Aim of the exercise: Continue the article below on the TFSA as a growth account, picking up after its last sentence.

Page extract:
/---

Why the TFSA is the ultimate growth account

In the early 2010s, becoming a TFSA millionaire was a daunting feat that required skill and good fortune. Turning $75,500 into $1 million is not exactly a layup, but the challenge has been lessened as TFSA room has increased over time. The TFSA is one of the best accounts for growth-oriented investors in Canada.

Only a handful of Canadians have been able to fill out their TFSA room in recent years. Today, I want to discuss how you can turn $20,000 into a cool million with a few good picks. Let’s dive in.

How the TFSA made fortunes in the 2010s

Last month, I’d discussed how the TFSA can be a stellar growth vehicle. A relatively small investment can build fortunes. Best of all, those capital gains all go into your pocket rather than having to pay capital gains tax to the Canada Revenue Agency.

\---

Record excerpts:
/---

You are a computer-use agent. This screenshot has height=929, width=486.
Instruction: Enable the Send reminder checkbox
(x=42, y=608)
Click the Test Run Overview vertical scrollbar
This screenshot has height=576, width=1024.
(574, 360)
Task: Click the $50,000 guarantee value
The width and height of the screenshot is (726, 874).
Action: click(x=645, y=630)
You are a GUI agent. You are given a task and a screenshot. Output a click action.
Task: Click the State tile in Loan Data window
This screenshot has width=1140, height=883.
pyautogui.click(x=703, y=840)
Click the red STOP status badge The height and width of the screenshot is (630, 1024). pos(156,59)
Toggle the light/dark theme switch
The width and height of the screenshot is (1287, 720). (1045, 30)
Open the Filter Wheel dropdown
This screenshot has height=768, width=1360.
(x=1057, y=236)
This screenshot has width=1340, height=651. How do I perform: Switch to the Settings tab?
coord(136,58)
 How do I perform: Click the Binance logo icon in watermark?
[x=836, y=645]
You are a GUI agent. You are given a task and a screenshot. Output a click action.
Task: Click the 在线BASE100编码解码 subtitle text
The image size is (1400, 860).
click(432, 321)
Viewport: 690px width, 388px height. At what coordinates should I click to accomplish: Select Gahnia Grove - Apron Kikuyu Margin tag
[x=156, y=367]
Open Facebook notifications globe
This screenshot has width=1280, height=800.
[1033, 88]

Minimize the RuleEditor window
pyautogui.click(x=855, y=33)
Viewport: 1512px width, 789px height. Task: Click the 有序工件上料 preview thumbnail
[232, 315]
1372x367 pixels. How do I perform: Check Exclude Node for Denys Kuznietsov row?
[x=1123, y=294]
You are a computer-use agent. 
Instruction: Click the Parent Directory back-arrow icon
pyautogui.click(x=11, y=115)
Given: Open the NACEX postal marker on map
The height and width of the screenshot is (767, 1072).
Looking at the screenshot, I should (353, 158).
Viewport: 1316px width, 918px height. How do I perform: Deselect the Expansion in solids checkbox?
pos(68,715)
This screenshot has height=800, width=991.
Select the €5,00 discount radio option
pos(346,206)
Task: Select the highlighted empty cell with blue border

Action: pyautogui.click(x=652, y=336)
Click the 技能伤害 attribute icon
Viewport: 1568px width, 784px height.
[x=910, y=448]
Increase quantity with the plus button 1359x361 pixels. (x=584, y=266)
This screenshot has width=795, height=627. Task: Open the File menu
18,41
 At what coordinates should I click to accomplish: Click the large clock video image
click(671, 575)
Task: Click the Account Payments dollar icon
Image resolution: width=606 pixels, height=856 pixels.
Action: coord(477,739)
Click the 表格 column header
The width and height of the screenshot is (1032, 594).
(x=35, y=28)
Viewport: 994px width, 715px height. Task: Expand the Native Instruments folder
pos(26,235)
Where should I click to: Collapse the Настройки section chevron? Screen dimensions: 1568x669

\---

Expected answer:
Air Canada (TSX:AC) has regained momentum as vaccines are starting to roll out on the domestic front. Restrictions are still in place, but there is now a light at the end of the tunnel. Its shares have climbed 28% month over month as of close on December 9. The stock is still down 46% in 2020.

Canada’s top airline stock was also pulverized in the beginning of the 2010s. Shares dipped below the $1 mark to start the decade, but the company roared back as the economy recovered. A $10,000 investment in Air Canada in the beginning of 2010 would have been worth $378,000 as at December 31, 2019. That is nearly $370,000 in tax-free gains!

Constellation Software (TSX:CSU) is another TSX stock that rewarded shareholders in a big way over the course of the previous decade. It has continued to put together strong results this year. Shares have climbed 30% in 2020 as of close on December 9.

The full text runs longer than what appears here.